Last year was not a good one to be an electric vehicle (EV) company in the United States. The EV maker that took the worst of it was Lucid Group Inc. (NASDAQ: LCID | LCID Price Prediction).
Ford took a $19.5 billion write-off on its EV business. Tesla’s November sales were among their worst monthly numbers in four years. The entire industry took a hit when the Trump administration killed the $7,500 EV tax credit. The theory emerged that early adopters of EVs were the only adopters, at least for several years.
Lucid stock sold down 65% last year, as the S&P 500 rose 17%. It outperformed the S&P 500 briefly last February. However, even Jim Cramer jumped in with an opinion on December 23: “Sell, sell, sell.”
Its cars are too expensive. The base price for its Lucid Pure is $71,000. That price can rise as high as $250,000, which is an absurd price for almost any car short of a Rolls Royce. The Lucid Touring has a base price of $80,000, which rises to $95,000 for a higher-end model.
The primary argument for the decline in Lucid’s stock is that it is barely a car company at all. It delivered only 4,078 vehicles in the third quarter. It lost over $1 billion on revenue of $337 million. A back-of-an-envelope calculation shows that its unit sales would need to rise six times to break even, if it can hold costs in check.

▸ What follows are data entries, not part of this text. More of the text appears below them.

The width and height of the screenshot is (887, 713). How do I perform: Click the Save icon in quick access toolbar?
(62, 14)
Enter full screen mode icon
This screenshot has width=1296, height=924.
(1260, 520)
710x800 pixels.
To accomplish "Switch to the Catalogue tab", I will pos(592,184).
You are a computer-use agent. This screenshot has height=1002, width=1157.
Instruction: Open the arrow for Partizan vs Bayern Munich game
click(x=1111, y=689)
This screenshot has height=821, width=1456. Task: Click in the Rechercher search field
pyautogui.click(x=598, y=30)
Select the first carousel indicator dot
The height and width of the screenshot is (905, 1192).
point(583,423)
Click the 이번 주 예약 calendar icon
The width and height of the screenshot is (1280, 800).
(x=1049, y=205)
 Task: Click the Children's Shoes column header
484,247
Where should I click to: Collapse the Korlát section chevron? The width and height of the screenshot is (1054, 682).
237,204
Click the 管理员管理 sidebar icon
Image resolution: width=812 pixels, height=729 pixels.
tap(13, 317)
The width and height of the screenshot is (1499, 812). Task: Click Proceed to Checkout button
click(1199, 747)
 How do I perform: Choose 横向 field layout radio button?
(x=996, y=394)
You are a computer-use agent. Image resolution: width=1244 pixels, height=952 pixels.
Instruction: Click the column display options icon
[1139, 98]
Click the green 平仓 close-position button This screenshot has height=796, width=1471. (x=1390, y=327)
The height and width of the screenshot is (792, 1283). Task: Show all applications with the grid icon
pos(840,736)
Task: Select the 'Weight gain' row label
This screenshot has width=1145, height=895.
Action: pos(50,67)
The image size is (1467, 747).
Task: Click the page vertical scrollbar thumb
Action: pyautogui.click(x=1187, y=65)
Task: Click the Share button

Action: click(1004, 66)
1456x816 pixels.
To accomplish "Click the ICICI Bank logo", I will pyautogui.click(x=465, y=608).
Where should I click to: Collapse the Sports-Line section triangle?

Investors are well aware that Lucid is a tiny company in a struggling industry. If the industry’s falling tide is lowering all boats, what chance does Lucid have?
Morgan Stanley recently surrendered on Lucid, downgrading its outlook to Underweight from Equal Weight. The firm also lowered its $30 price target to $10. Investors took note. The share price hit an all-time low of $10.45 as the year ended.